The idea of a constitutional convention still appeals to many moderate and radical democrats, but most doubt that it is realistic at this time, with political enthusiasm at low ebb. And even if Salier succeeds in collecting the necessary signatures, the referendum faces a major obstacle: The Russian Congress does not always obey Russian law.
Last year, DemRussia launched a drive to gather signatures for a referendum on legalizing private ownership of land, seen as a way to get around the intransigence of the parliament. Despite a slow start, hampered by mixed signals from Yeltsin, democratic activists succeeded in collecting 2.5 million valid signatures—1.5 million over the required minimum. Yet in December the anti-reform Congress refused to sanction the referendum, prompting DemRussia to appeal the issue to the Constitutional Court.
Salier herself does not expect the current petition drive to succeed. But she thinks a new constitution is essential to fulfill the promise of the reformers' revolution.
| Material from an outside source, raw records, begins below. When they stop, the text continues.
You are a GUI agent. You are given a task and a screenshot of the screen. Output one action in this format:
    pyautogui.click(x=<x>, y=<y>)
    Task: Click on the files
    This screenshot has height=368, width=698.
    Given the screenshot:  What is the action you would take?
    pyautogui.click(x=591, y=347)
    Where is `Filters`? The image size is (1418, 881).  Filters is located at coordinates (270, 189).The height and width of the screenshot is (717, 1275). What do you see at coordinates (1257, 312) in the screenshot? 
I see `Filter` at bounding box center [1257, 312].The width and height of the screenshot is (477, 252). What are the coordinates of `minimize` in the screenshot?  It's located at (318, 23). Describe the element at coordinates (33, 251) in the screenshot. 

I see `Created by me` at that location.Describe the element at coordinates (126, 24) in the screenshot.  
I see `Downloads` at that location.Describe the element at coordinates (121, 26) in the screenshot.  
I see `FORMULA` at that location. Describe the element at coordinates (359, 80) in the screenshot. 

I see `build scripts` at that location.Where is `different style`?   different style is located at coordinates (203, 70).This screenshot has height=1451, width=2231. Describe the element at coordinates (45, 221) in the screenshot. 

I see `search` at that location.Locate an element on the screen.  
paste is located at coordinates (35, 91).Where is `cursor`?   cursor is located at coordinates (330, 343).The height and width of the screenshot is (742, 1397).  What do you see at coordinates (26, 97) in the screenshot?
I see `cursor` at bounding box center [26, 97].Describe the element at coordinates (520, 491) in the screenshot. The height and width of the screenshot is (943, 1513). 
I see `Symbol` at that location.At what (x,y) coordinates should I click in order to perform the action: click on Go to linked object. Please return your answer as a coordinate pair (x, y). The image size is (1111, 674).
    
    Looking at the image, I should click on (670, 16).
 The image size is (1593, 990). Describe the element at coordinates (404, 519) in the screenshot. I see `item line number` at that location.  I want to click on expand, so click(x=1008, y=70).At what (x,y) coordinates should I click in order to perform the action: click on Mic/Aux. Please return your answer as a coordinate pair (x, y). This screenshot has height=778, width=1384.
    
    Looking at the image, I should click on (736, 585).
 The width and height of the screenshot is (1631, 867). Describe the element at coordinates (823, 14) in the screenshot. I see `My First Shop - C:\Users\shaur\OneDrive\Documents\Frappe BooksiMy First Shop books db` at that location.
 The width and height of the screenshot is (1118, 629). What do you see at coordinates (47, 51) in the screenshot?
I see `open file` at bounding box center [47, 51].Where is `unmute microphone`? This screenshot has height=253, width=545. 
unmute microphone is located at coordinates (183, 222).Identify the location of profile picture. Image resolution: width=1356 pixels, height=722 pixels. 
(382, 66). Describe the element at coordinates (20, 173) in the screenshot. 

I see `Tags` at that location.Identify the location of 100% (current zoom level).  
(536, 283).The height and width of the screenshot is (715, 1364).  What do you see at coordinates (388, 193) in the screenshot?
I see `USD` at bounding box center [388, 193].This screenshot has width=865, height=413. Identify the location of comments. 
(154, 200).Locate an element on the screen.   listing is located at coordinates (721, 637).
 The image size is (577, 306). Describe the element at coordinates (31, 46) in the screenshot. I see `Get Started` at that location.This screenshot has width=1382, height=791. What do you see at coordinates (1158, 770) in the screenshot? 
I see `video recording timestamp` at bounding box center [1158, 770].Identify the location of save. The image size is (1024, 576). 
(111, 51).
"Yeltsin spoke to [the U.S.] Congress and declared to a standing ovation, 'The communist regime has collapsed,'" she says. "Did any one of these congressmen ask him, 'What has replaced it? Do you have a new constitution? What political system does Russia have now if the communist system is gone?' Well, who can answer that question? It's just what it always was. There is no new political system."
Contributing Editor Cathy Young is a writer in Middletown, New Jersey, and author of Growing Up in Moscow. She spent four weeks in Russia last fall.